“Investment performance doesn’t determine real-life returns; investor behavior does.” – Nick Murray
I’ve fielded a few inquiries recently regarding the fear over the Russia-Ukraine tensions, and how one’s portfolio should be altered to account for this risk. Not to be dismissive, but we’ve seen this story quite a few times in recent history. Let’s look back on some of the news on this situation over the past 8 years:
Now some of you will say “it’s different this time”, and you might be right. Some thought the border tensions were “different this time” in 2014, 2015, 2016…..and surely it would have been best to avoid the stock market. But of course global stocks as measured by the Vanguard Total World Stock ETF (VT) compounded at 9.59% annualized from 04/01/2014 – 01/31/2022.
When you are considering a large market timing decision based off a piece of news like this, remember to ask yourself the following:
- Am I the only one aware of this situation, or is it well known?
- If it is well known, isn’t likely markets have already priced in the risk?
- Do I have a greater insight to the situation than the collective wisdom of all market participants?
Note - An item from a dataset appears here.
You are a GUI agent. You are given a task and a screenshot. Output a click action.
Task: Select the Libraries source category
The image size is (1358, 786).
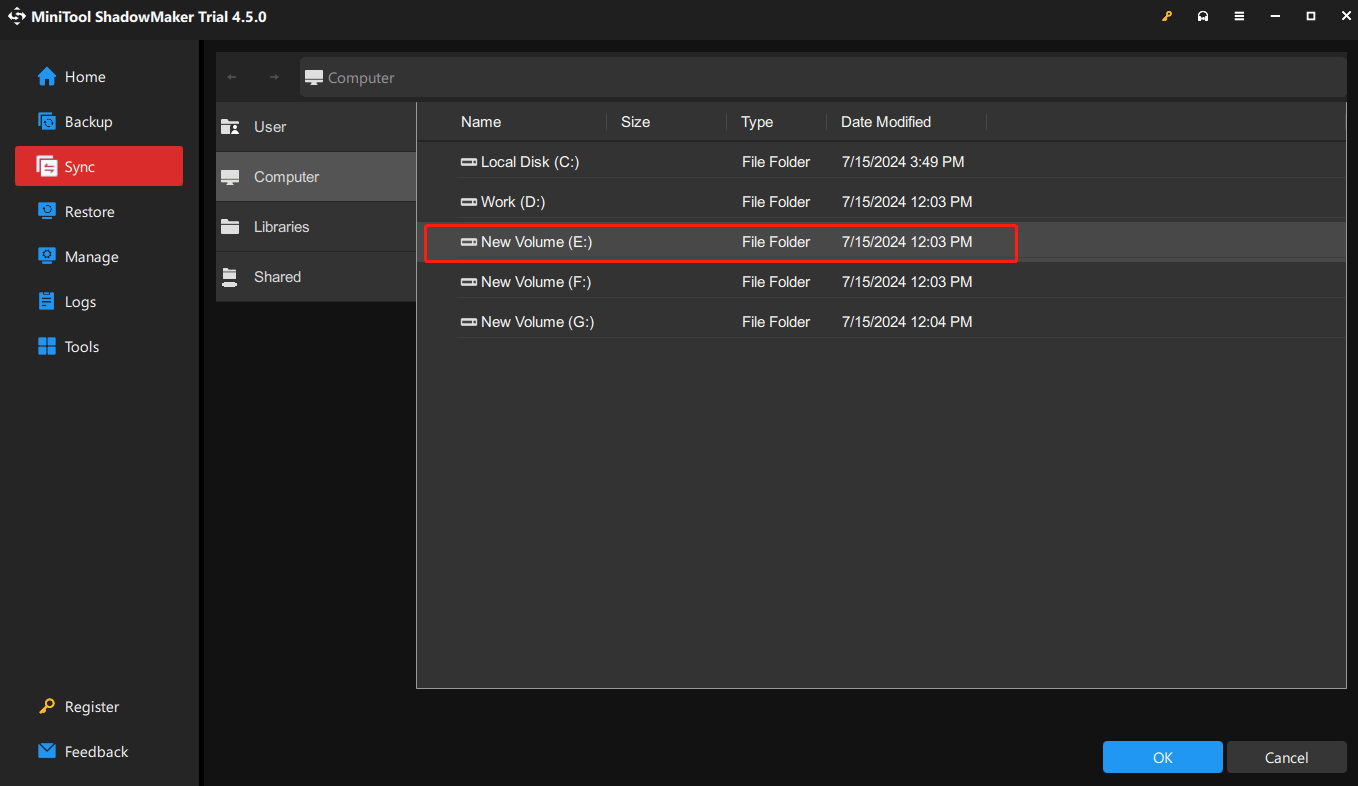[281, 227]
If not, I am merely making a bet that the situation will be much worse than the market thinks.
- How have my past predictions been on market timing decisions?
- How will I re-enter the market if I am wrong and the market rallies while I’m out?
- How will I re-enter the market if I am right?
One cannot even begin to make a market-timing action without addressing the questions above. From what I have seen, the gut reaction to exit equities is an emotional decision and not grounded in a well thought out process. In that case, as well as most others, it is best to stay the course.